WHAT IS NEEDED
With the images left out, print every entry that follows exactly.

Data extracted from a collection:
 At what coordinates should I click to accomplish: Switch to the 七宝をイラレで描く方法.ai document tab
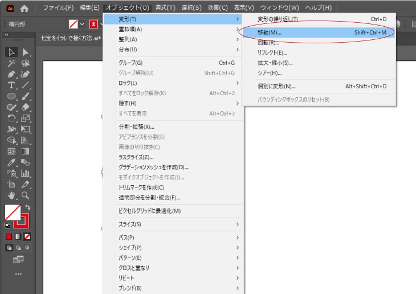coord(68,38)
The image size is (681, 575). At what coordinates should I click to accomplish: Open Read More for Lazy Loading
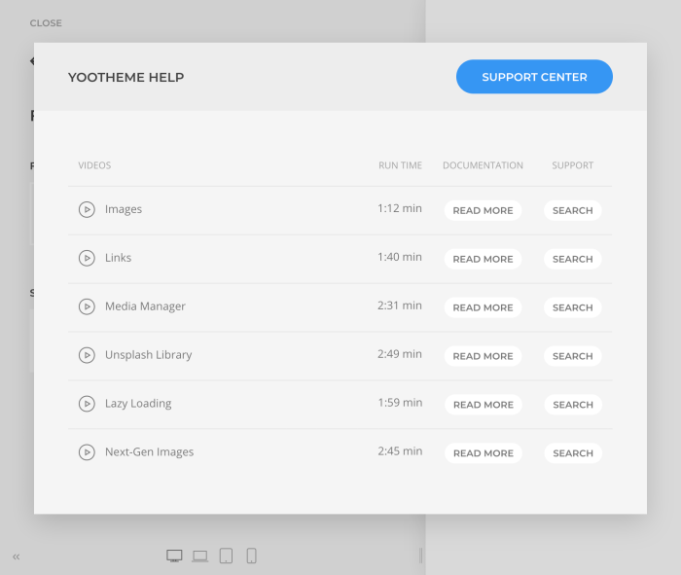(x=483, y=405)
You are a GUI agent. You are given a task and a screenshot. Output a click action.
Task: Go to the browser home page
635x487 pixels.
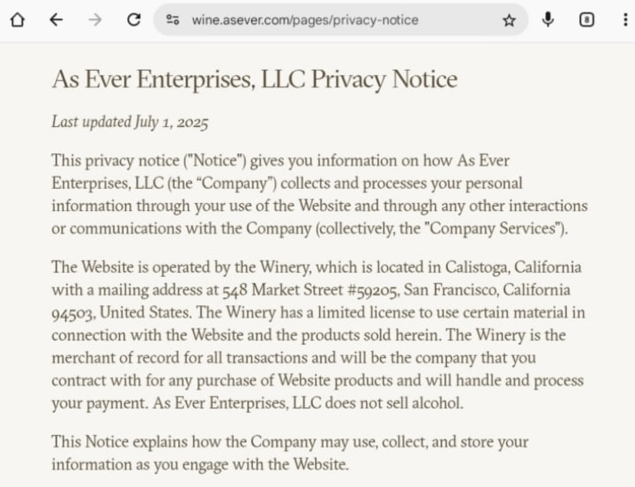tap(17, 19)
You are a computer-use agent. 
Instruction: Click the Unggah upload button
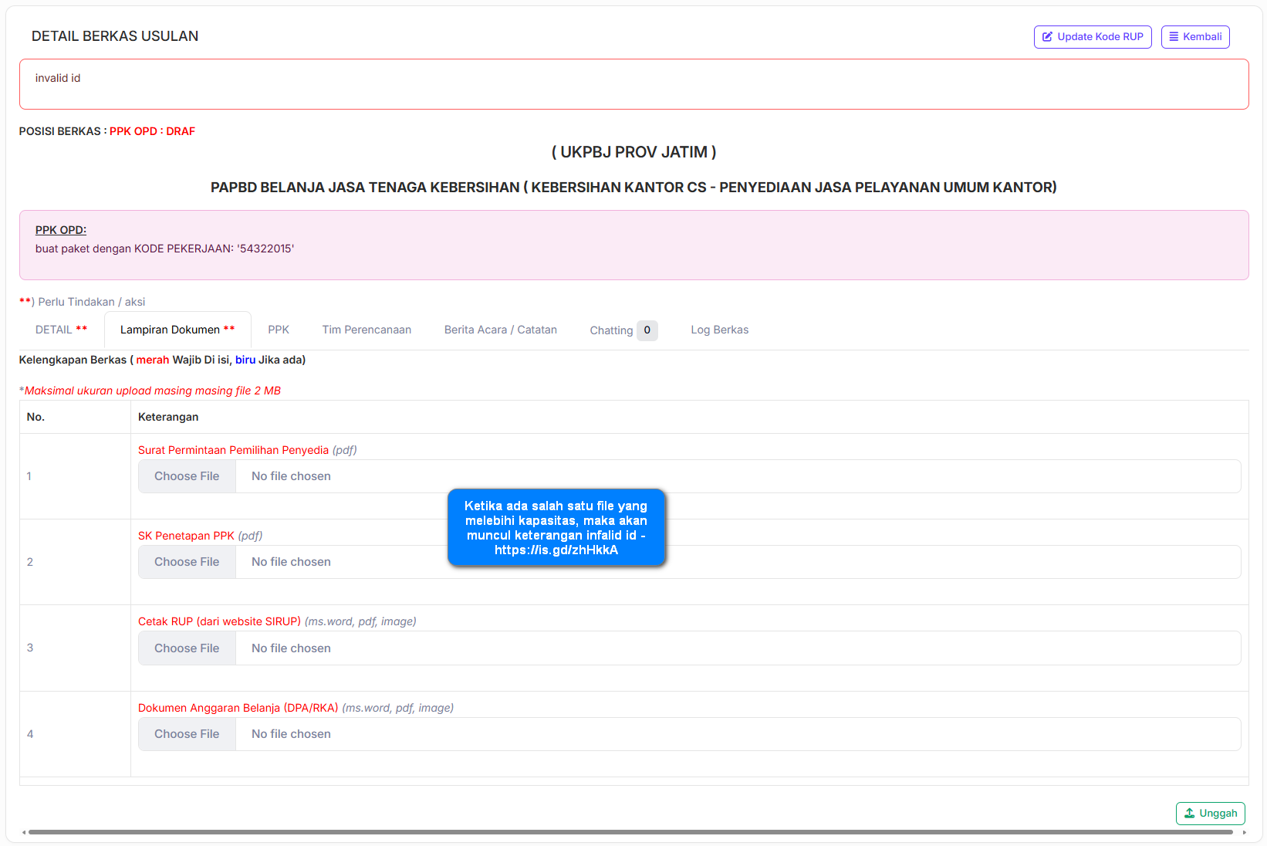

TASK OUTPUT
 At what coordinates should I click to accomplish: Switch to the 七宝をイラレで描く方法.ai document tab
coord(68,38)
The image size is (681, 575). At what coordinates should I click to accomplish: Open Read More for Lazy Loading
(x=483, y=405)
You are a GUI agent. You are given a task and a screenshot. Output a click action.
Task: Go to the browser home page
635x487 pixels.
tap(17, 19)
You are a computer-use agent. 
Instruction: Click the Unggah upload button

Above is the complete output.